Back to the smiling, my entire life since I was a literal baby I’ve been told I wasn’t expressing the Right Way. ‘If you feel a specific way you Have to emote this specific way, act this specific way and not do anything else otherwise you’re not actually feeling what you say you’re feeling, it means you’re actually lying, faking it or don’t know what you’re actually feeling because your not showing it the Right Way’ and obviously I’ve dismissed this my entire life because I was sure it was obvious and everyone knew that everyone exist differently and people don’t act the same. I kind of assume everyone that ever bothered me about it was some flavor of 1 having a day and decided to being weird about it to me or anyone else that was also not existing the correct way. 2 just kind of an asshole and therefor they’re opinion didn’t matter. 3 just kind of strange about thing and so be it, ´not my problem tho’ I thought.

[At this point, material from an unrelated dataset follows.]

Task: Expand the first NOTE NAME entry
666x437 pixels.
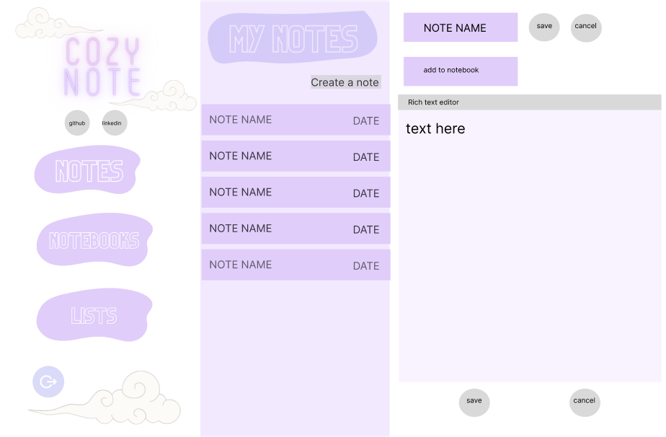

But seeing how it’s an actual argument people have use twice now to refuse me a job I’m kind of being thinking, it might actually, for real, be a thing people actually are worried about, actually. Which is wild, but also make sense because people have very much for my whole life, to me and to a ton of strangers, made comments on folks not existing the proper way. Like how in horror someone being slightly off, slightly wrong, a little bit not how it usual should be is the trope of all time. And I love this trope, someone who’s voice is in differed from how they mouth work, someone who seems to not walk directly on the floor but just slightly above it. It’s fun and interesting.
Anyway, real life stuff, being told I’m not smiling enough is wild, like yeah I don’t smile much at all that’s a fact, and both job were about interacting with people and every time you go to a restaurant you’ll ear someone saying out of nowhere mean thing about people who work there. Insane things like ‘I don’t like the way they’re standing’ and over analysing someone expression and body languages when they’re literally just doing their job.
This post is kind of a mess but I had a point which was, I don’t understand people and why are so many mean for no reasons but I wanted it to sound less like a kid complaining and be more verbose about it.
And (this isn’t over yet) I did force myself to smile, like I very much did, I tried my best to be as pleasant and polite as possible. And being told again, this isn’t enough, just suck. Like I have to mask and hide and deal with so much I kind of expected that of all thing I was allowed to keep my face. Like people have bothered me about it my entire life and I’ve dismissed it my entire life because it just did not make sense and I couldn’t make it make sense(still can’t). But I’m genuinely at lost at what to do about it, if apparently I also have to change my face to get a job, that I need to exist the correct way in order to have the damn job in order to exist at all is all so, Not Good.